[READING PASSAGE]
────────────────────
Cybersecurity Compliance

FAR 52.204-21 vs DFARS 7012: Which Cybersecurity Standard Applies?

Two federal cybersecurity clauses. One applies to nearly every federal contract (15 controls). The other applies to DoD contracts handling Controlled Unclassified Information (110 controls). Getting them confused is the most expensive compliance mistake a government contractor can make. Here is exactly how they differ and which one applies to your contract.

What Is FCI vs. CUI?

The entire distinction between FAR 52.204-21 and DFARS 252.204-7012 comes down to the type of information your contract involves. Understanding these two categories is the prerequisite to everything else on this page.

Federal Contract Information (FCI)

Defined in FAR 4.1901: information not intended for public release, provided by or generated for the government under a contract to develop or deliver a product or service. It does not include information provided to the public (such as on public websites) or simple transactional information (like payment data).
────────────────────
Entries for locating words and elements:
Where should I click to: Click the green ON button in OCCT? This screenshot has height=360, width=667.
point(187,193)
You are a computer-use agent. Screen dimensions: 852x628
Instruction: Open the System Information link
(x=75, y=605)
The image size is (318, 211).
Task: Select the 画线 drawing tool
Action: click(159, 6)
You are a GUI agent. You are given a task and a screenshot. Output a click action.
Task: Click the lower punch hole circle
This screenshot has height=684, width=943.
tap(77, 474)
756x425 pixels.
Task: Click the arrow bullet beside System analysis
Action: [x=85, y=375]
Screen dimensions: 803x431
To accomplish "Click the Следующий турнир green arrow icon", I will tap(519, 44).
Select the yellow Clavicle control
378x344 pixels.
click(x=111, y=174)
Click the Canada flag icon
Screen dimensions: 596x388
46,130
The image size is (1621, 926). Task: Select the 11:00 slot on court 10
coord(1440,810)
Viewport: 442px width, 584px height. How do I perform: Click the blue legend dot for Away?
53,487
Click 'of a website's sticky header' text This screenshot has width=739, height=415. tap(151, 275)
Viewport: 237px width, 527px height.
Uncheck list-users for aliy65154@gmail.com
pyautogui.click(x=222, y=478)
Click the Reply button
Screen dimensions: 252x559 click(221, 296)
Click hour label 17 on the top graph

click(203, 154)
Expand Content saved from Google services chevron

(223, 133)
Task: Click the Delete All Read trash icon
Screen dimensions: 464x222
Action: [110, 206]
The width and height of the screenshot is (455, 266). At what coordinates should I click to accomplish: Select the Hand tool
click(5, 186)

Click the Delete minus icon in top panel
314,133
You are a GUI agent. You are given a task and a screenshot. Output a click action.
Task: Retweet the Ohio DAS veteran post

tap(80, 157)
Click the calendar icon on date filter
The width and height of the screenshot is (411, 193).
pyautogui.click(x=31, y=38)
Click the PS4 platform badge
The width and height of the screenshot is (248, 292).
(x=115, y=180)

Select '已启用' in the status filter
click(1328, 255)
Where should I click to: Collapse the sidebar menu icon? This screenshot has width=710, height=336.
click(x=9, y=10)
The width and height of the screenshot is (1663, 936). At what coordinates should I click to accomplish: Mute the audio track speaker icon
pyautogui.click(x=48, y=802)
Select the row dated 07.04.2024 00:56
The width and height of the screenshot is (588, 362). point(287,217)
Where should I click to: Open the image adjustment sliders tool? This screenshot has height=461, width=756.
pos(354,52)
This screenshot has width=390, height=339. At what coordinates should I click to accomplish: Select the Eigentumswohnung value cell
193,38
────────────────────
[EXERCISE TASK 1] List each distinct regulation citation that appears in the cybersecurity compliance text, giving each only once in its fullest numbered form.
[EXERCISE TASK 2] Reproduce the stretch of the records from their start through the line that contains "Action: click(159, 6)", both ends included.

[COMPLETE RESPONSE 1]
FAR 52.204-21
DFARS 252.204-7012
FAR 4.1901

[COMPLETE RESPONSE 2]
Where should I click to: Click the green ON button in OCCT? This screenshot has height=360, width=667.
point(187,193)
You are a computer-use agent. Screen dimensions: 852x628
Instruction: Open the System Information link
(x=75, y=605)
The image size is (318, 211).
Task: Select the 画线 drawing tool
Action: click(159, 6)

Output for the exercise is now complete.